Although the main body of PSO development work has concentrated on optimization in continuous search spaces, research has also been conducted into the application of the algorithm to discrete problems. Kennedy and Eberhart (1997) developed the first discrete version of PSO for binary problems. They solved the problem of moving the particle through the problem space by changing the velocity in each vector to the probability of each bit being in one state or the other. For example, in any given dimension, d, if v id represents the probability of the value x id, being a 1 and v id =  0.4 there is a 40% chance that x id will be 1. Note that the calculation of the velocity still used equation (1), so to constrain the probability a sigmoid transformation was applied. Later, Al-kazemi and Mohan (2002) compared this with an alternative velocity update technique called Multi-phase Discrete PSO (M-DiPSO). This employed 3 coefficients (c v , c x and c g ) whose values were set to either 1 or −1 depending on the phase of the optimization. The M-DiPSO employed a hill climbing strategy where only fitter solutions were accepted, and, therefore, the individual best was replaced by the previous position in the velocity update equation, which for each component of the particle was now given by:

$$ v_{(t+1)} =c_v \cdot v_{(t)} +c_x \cdot x_{(t)} +c_g \cdot g_{(t)} $$
(10)

where x and g are the particle’s previous position and the swarm best position respectively. This new approach was found to be competitive across several problems, requiring fewer objective function evaluations to converge, and was able to operate using small swarm sizes.

Using these techniques a wide range of bounded problems may be solved through the encoding of potential solutions into binary patterns. Where the solution space is not specifically bounded, other techniques can be applied. Laskari et al. (2002) presented an implementation of PSO that initially operated in continuous space but truncated the real number values to integers. In experimentation that compared both a simple truncation and a progressive truncation with a conventional branch and bound technique, the approach was found to be effective across a range of integer programming problems.

More recently, Afshinmanesh et al. (2005) have developed a hybrid approach, combining PSO and Artificial Immune Systems (AIS), for the optimization of binary problems. The process begins with the production of a potential velocity update vector for each particle through the combination, using various Boolean operators, of the various PSO influences described earlier. Then the AIS aspect is applied; its purpose is to ensure the hamming distance of the update vector is not too distant from the particle’s present position. If it is too distant, the vector is limited by randomly clearing excessive ‘1’s. The update vector is then applied to the original particle position. Limited experimentation presented in the work indicates that the technique could be effective and very efficient.

6 Swarm analyses

Kennedy (1997) conducted one of the first and, possibly, most useful analyses of the PSO algorithm. Its purpose was to establish the benefit of social interaction in attaining the swarm’s goal. This was achieved by comparing the standard algorithm with three new models, all in a basic neighbourhood configuration. The new models were: cognition-only, where there is no influence from other individuals; social-only, where the best of all neighbourhood members is used; and the selfless model, where the individual is excluded from the neighbourhood best competition. The two new social models performed best, but the author did not suggest replacing the standard algorithm, probably because the objective function was overly simple and in more complex situations, without the individual influence, the swarm could easily converge to an early sub-optimal solution.

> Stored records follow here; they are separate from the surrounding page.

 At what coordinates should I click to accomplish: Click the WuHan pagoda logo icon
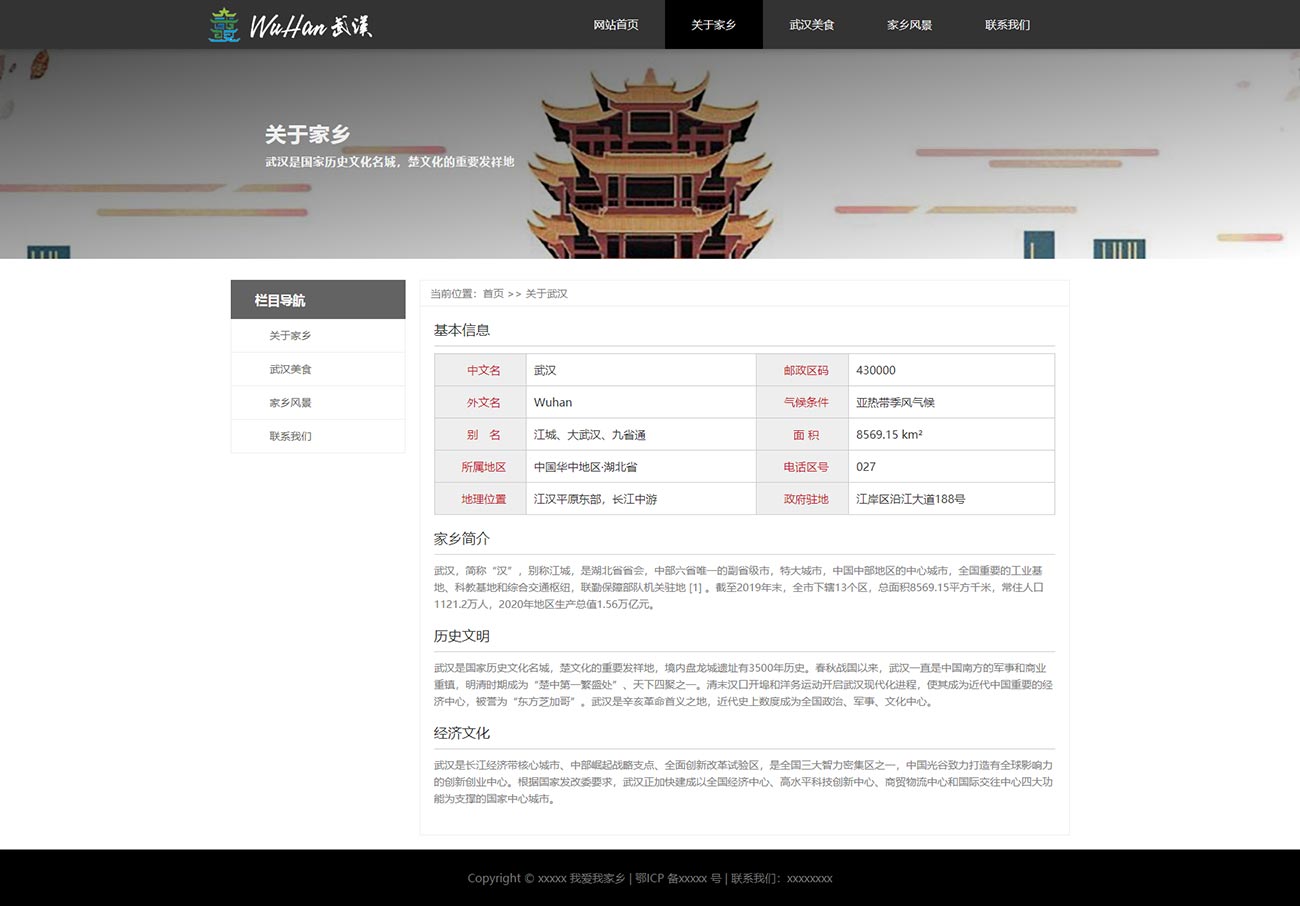pyautogui.click(x=224, y=25)
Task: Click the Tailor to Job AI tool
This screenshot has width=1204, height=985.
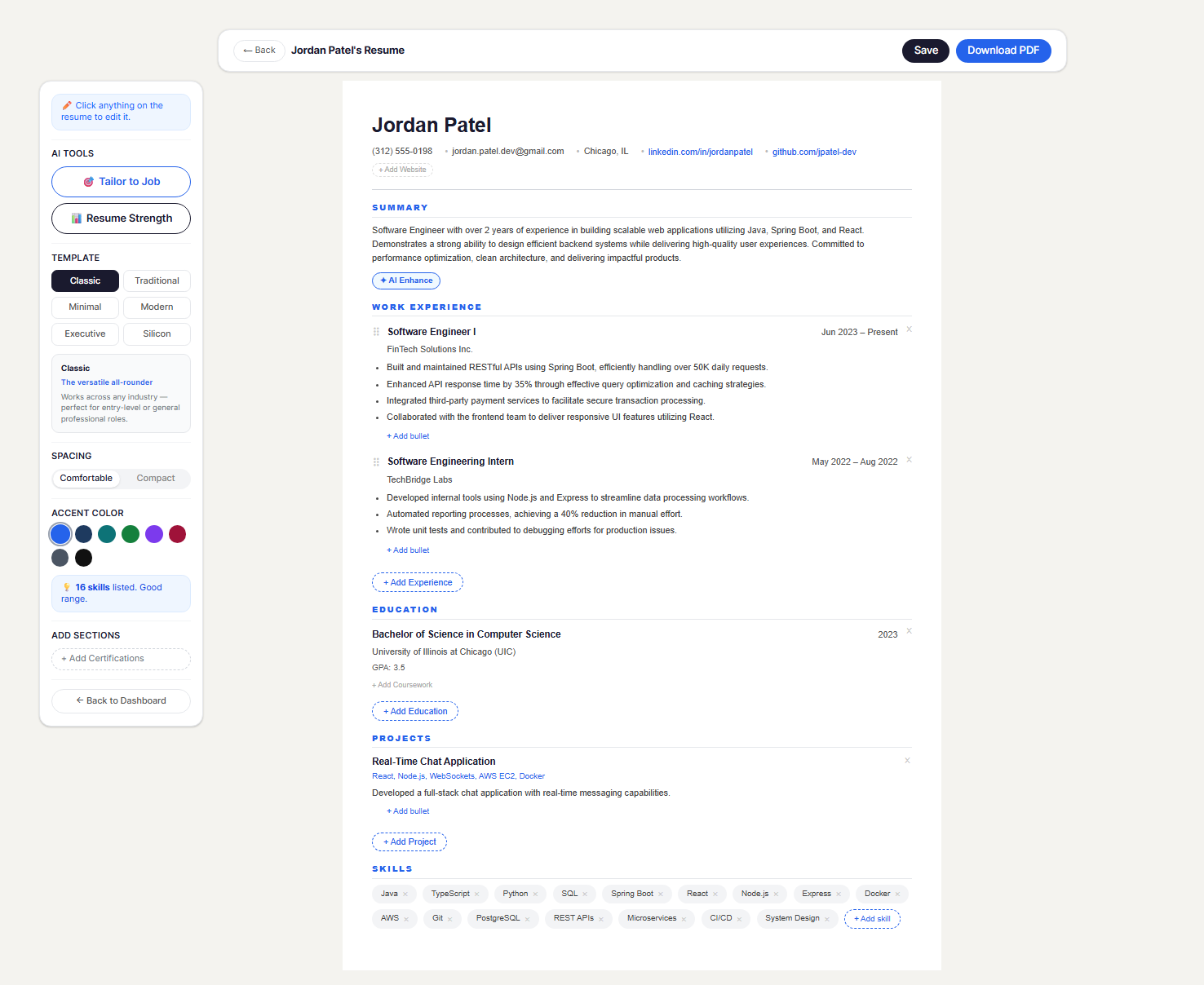Action: 121,181
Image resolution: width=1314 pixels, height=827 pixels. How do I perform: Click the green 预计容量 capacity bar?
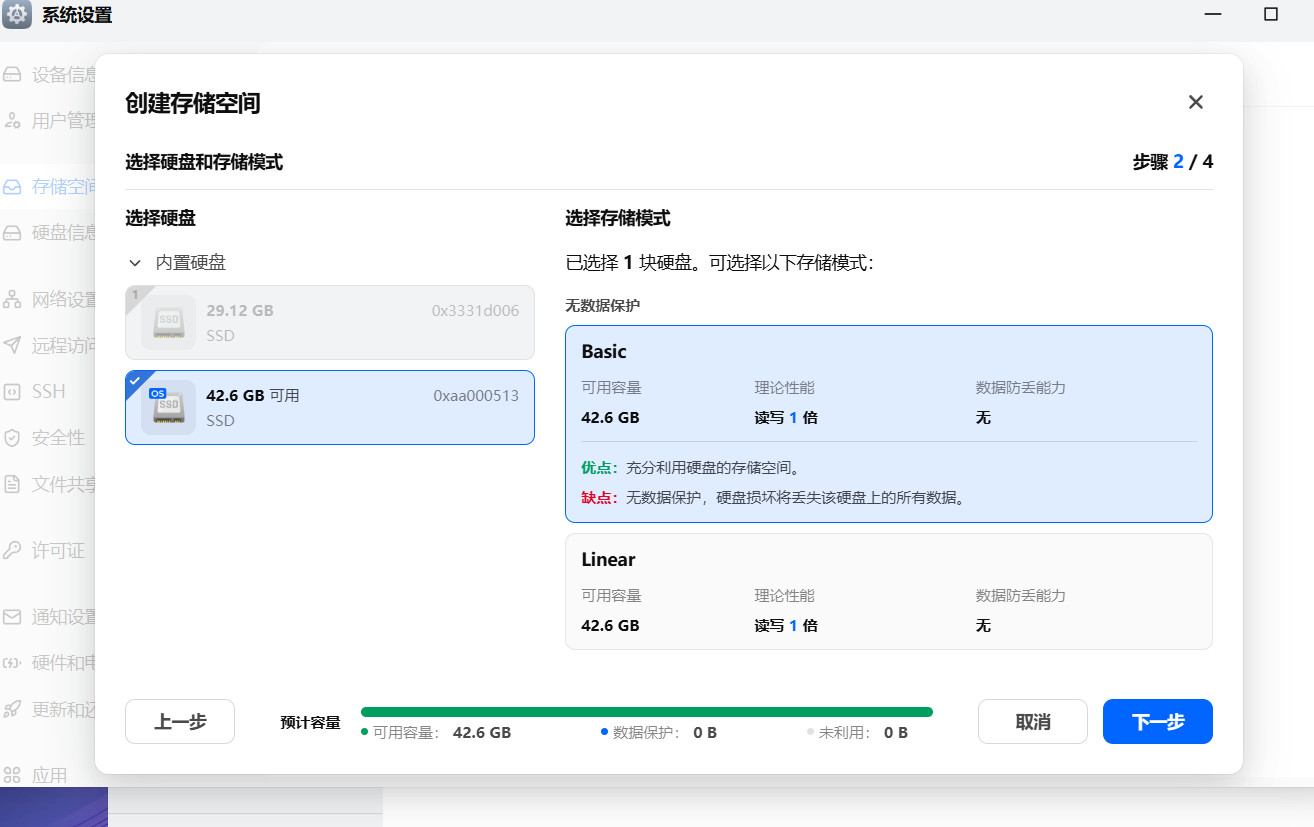[646, 712]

A more theoretical approach was taken by Ozcan and Mohan (1998 and 1999), in which they observe that rather than ‘flying’ through the problem space, particles actually ‘surf’ on sine waves. More importantly they give an insight into the role of φ, which affects the amplitude and frequency of the sine wave being followed, and show that an adaptive inertia value could help a particle stuck in a poor region move away by hopping onto a more productive wave. This work made several simplifications, the most significant being the removal of the stochastic element of the algorithm. Clerc and Kennedy (2002) in a thorough treatment of the underlying dynamics, reintroduced this, and showed that far from enjoying perfect surf, unrestricted stochastic particles engaged in a ‘drunken walk’ toward infinity (explosion). The work does not refute the surfing behaviour though; it supported it for a restricted particle when time was treated discretely, however, when time was treated continuously the particle would spiral toward its goal. From this analysis the constriction factor, described earlier, was developed, preventing swarm explosion through the control of the stochastic elements β1 and β2.

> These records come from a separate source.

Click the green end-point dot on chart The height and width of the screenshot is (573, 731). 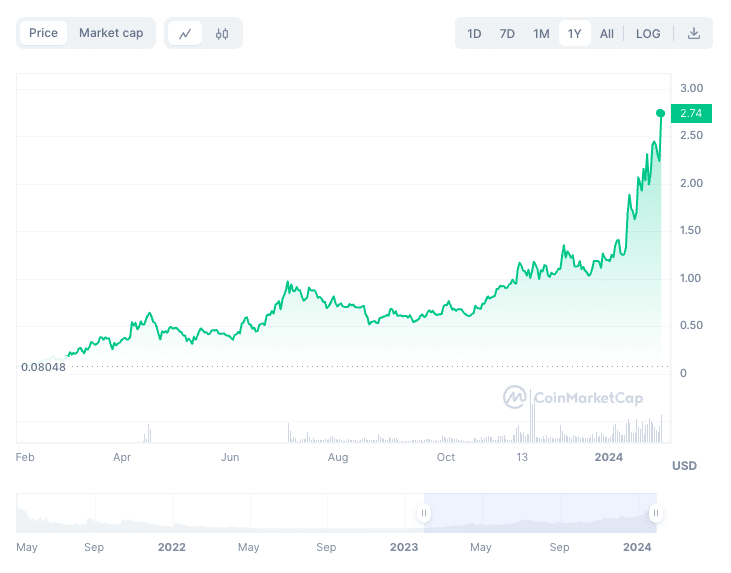(x=661, y=113)
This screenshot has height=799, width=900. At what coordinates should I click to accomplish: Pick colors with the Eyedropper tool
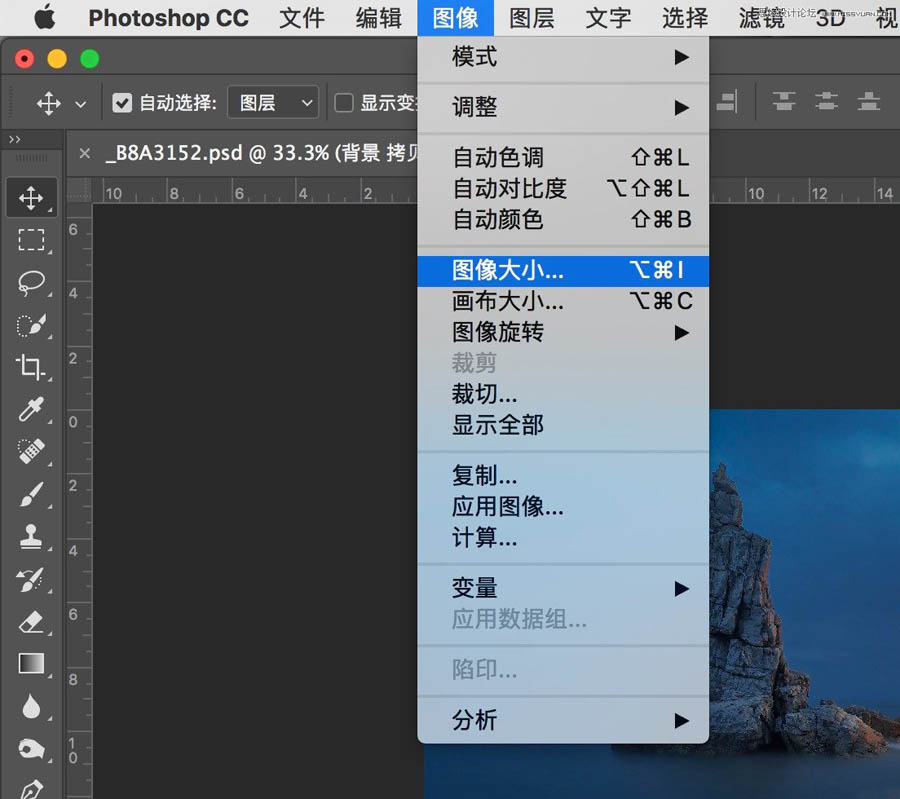click(31, 410)
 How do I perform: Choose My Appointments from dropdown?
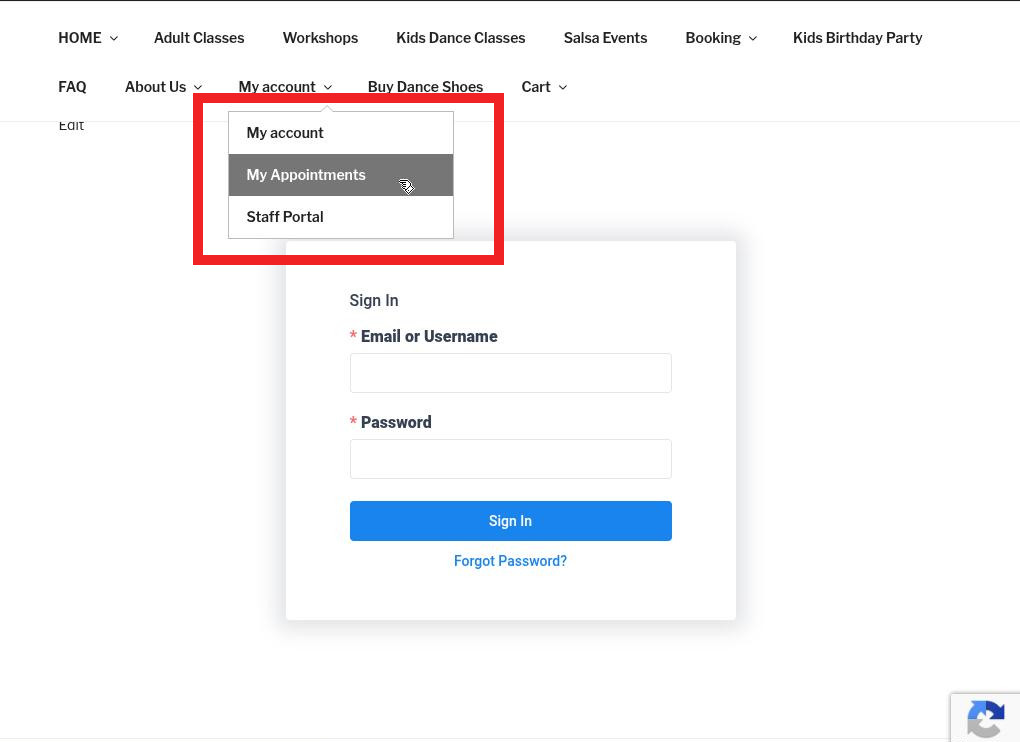coord(306,175)
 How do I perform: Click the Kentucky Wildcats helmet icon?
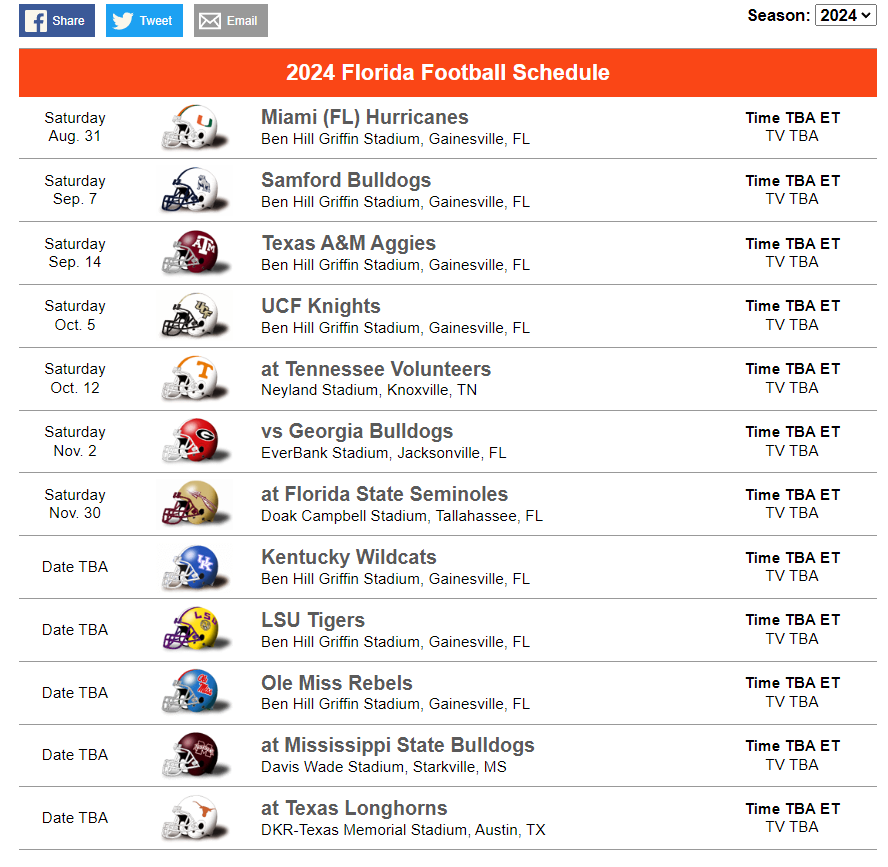194,567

It is not just particle trajectory that is important to swarm behaviour; the method by which p g is calculated affects how particles are allowed to explore areas away from the current swarm best. Through investigations into the impact of a variety of social networks, Kennedy (1999) focussed on four basic topologies: circles, wheels, stars and random edges; sociometric network shortcuts for each were also tested. The research concluded that the topology does affect the swarm’s performance but that the optimal configuration is objective function dependent; the shortcuts were found to have very unpredictable effects. An inferred finding from the work was that networks that slow down communication could help prevent premature convergence in multimodal landscapes. Kennedy and Mendes (2002) supported this after extensive experimentation and concluded that the best, on average, configuration is a von Neumann topology. This makes sense since it has connectivity somewhere between that of a circle (using the local neighbourhood best, which is slow and better in multimodal landscapes) and totally connected (using whole group best), which is fast and suited to simple landscapes). See also, the further work in Mendes et al. (2003).

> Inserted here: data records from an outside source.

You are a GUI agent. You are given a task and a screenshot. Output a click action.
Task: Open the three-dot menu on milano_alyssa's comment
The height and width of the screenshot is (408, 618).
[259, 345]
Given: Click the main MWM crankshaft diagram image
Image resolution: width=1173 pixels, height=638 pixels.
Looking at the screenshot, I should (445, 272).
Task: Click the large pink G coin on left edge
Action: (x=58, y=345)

Particle swarms, in common with many population based algorithms, have an unintentional bias to perform better in problems that have optimal solutions toward the certain areas of the swarm’s initialised position, for example the centre of the solution space or the absolute origin. Monson and Seppi (2005b) analysed this effect and showed that Angeline’s (1998b) use of Gelhaar and Fogel’s (1996) “Regional Scaling” method was insufficient to fully detect the problem. They proposed an alternative technique called “Centre Offset”. To illustrate this they used Clerc’s TRIBES (2003), a PSO tool that does not require sociometric or swarm size parameter tuning (thus allowing for more consistent analyses of particle motion), to apply PSO to several common problems. Whilst the regional scaling was successful in detecting bias in functions with optima at the centre of the initialised swarm, the centre offset was successful in highlighting bias toward the absolute origin. The authors conclude that neither technique is sufficient on its own and, where such analysis is required, both should be used.

7 Swarm stagnation

Rapid swarm convergence is one of the main advantages of PSO, but this can also be problematic since, if an early solution is sub-optimal, the swarm can easily stagnate around it without any pressure to continue exploration. To avoid this, van den Bergh and Engelbrecht (2002) introduced the Guaranteed Convergence PSO (GCPSO), which uses a different velocity update equation for the p g particle. This equation causes the particle to perform a random search around p g within a radius defined by a scaling factor that adapts to the success of the particle in not stalling at p g . In unimodal problems the GCPSO easily outperforms the modified PSO but produces similar results when used in multimodal environments. The main drawback is that a priori knowledge may be required to optimize the adaptation of the scaling factor. Its real strength is that its ability to operate with small swarm sizes makes it an enabling technique for parallel niching solutions.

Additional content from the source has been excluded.